After training, we can write a function to solve other problems, such as: Deciding between clusters, handling multiple movies, etc.

In [10]:
from sklearn.metrics.pairwise import cosine_similarity

def recommend(movie_selected):
    if type(movie_selected) == str:
        movie_selected = [movie_selected]
    # identifies if the object passed is a string and converts to usable list

    watched_movies_vectors = dfscript[dfscript['Title'].isin(movie_selected)].iloc[:, 1:-1].values
    average_vector = watched_movies_vectors.mean(axis=0)
    # Calculate the average between the vectors of each script

    watched_movies_cluster = kmeans.predict([average_vector])
    # Finds the cluster that best acommodates the average

    cluster_movies = dfscript[dfscript['cluster'] == watched_movies_cluster[0]]
    cluster_movies = cluster_movies[~cluster_movies['Title'].isin(movie_selected)]
    # Finds the movies in the same cluster as the average

    similarities = cosine_similarity([average_vector], cluster_movies.iloc[:, 1:-1].values)
    cluster_movies['similarity'] = similarities[0]
    # Calculates the similarity between each film in the cluster and the calculated average

    cluster_movies = cluster_movies.sort_values(by='similarity', ascending=False)
    # Sorts the values from most similar to least

    top_recommendations = cluster_movies[['Title', 'similarity']].head(5)
    print(f"Top Recommendations for '{movie_selected}':")
    # Defines the 5 most similar movies and then prints a message for the user 

    # Then returns the list
    return print(top_recommendations)

Testing:

In [12]:
recommend(['No Country for Old Men', 'Mean Girls'])

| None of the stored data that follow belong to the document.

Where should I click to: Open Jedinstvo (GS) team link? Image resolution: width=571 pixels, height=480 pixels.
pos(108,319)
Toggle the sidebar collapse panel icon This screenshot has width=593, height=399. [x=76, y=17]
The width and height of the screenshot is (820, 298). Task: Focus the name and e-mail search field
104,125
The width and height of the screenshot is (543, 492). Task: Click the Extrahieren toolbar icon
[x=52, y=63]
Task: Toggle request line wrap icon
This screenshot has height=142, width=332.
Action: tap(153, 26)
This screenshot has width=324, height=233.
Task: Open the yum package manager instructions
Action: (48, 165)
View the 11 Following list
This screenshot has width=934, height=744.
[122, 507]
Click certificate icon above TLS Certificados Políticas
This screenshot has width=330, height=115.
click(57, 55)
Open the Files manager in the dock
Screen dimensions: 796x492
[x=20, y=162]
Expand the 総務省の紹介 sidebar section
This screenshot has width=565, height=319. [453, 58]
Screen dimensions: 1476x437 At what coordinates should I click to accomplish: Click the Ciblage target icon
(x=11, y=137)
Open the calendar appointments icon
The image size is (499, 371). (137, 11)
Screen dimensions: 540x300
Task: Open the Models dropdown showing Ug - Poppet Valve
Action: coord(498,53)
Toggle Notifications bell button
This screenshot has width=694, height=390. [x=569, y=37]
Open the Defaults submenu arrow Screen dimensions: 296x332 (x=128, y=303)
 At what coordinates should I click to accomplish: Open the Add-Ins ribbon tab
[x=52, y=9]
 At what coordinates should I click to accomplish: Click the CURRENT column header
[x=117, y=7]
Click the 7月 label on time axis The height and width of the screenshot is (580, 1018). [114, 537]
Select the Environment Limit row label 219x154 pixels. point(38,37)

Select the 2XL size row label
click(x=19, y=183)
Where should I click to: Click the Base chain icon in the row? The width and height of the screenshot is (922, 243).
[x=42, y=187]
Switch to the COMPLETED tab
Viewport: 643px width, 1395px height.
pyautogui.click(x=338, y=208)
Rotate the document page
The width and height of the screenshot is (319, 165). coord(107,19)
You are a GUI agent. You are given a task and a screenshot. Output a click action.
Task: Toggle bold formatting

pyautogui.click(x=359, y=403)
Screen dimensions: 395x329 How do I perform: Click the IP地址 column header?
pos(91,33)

Exception ignored on calling ctypes callback function: <function _ThreadpoolInfo._find_modules_with_dl_iterate_phdr.<locals>.match_module_callback at 0x7f5f2d2cefc0>
Traceback (most recent call last):
  File "/home/gustamatos/anaconda3/lib/python3.11/site-packages/threadpoolctl.py", line 400, in match_module_callback
    self._make_module_from_path(filepath)
  File "/home/gustamatos/anaconda3/lib/python3.11/site-packages/threadpoolctl.py", line 515, in _make_module_from_path
    module = module_class(filepath, prefix, user_api, internal_api)
             ^^^^^^^^^^^^^^^^^^^^^^^^^^^^^^^^^^^^^^^^^^^^^^^^^^^^^^
  File "/home/gustamatos/anaconda3/lib/python3.11/site-packages/threadpoolctl.py", line 606, in __init__
    self.version = self.get_version()
                   ^^^^^^^^^^^^^^^^^^
  File "/home/gustamatos/anaconda3/lib/python3.11/site-packages/threadpoolctl.py", line 646, in get_version
    config = get_config().split()
             ^^^^^^^^^^^^^^^^^^
AttributeError: 'NoneType' ob

Top Recommendations for '['No Country for Old Men', 'Mean Girls']':
                   Title  similarity
1003  The Usual Suspects    0.464227
1137      Field of Dream    0.454095
1181       Apartment The    0.436844
163    The Hateful Eight    0.426630
1282       Stir Of Echoe    0.413532


If you ask me, those movies feel exactly in the middle of "No Country for Old Men" and "Mean Girls".

## Conclusion

We used clustering and mathematical methods to create a working recommendation system with no user data.

The algorithm could probably use some polishing; Such as recommending movies from more than one singular cluster. I might come back to that eventually. I also have to find a way to deal with duplicates.